Czy spróbuje na roku 1914 i resztek z sędziwego pokolenia „ostatka” zrobić ostatni, wielki interes?
Czy możliwy jest jeszcze w obecnej dobie scenariusz z końca lat 60-tych i początku 70-tych?
Nieomal wszyscy na tym forum jesteśmy zgodni, że największy rozkwit tej Organizacji przypadał właśnie na lata szczególnego straszenia Armagedonem. Natomiast Raymond Franz w „Kryzysie sumienia” ujawnił, że jedyną metodą sprawdzania, czy decyzje CK pochodzą od Boga jest analiza statystyk.
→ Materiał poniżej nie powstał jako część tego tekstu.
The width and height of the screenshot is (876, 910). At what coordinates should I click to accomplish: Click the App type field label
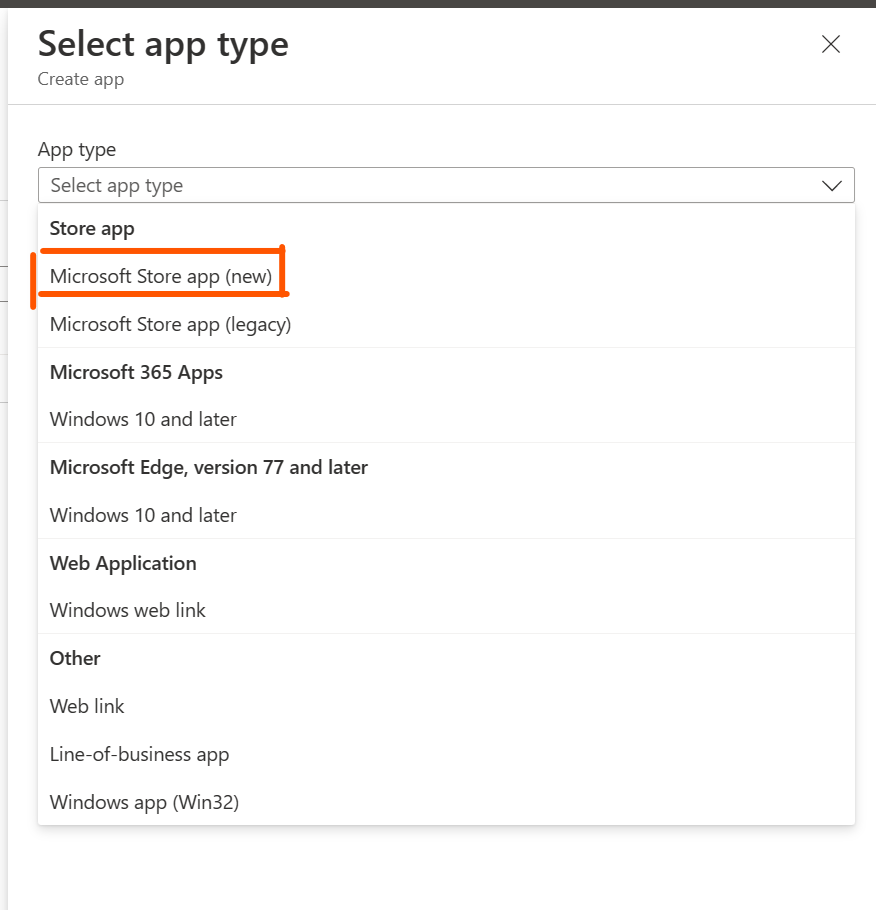77,150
Tak więc obecna powolna liberalizacja w kontekście statystyk pewnie niepokoi tą część niereformowalną z Ciała Kierowniczego.
Osobiście skłaniam się, że licząc na amnezję szeregowych ŚJ a także całego społeczeństwa, jako ruch apokaliptyczny użyją ponownie sprawdzonej metody wieszczenia rychłego „końca świata”. Z drugiej strony zastanawiam się czy strach przed kompletną kompromitacją w dobie ogólnego dostępu do wiedzy choćby z internetu skutecznie odwiedzie przywódców ruchu od takiego scenariusza.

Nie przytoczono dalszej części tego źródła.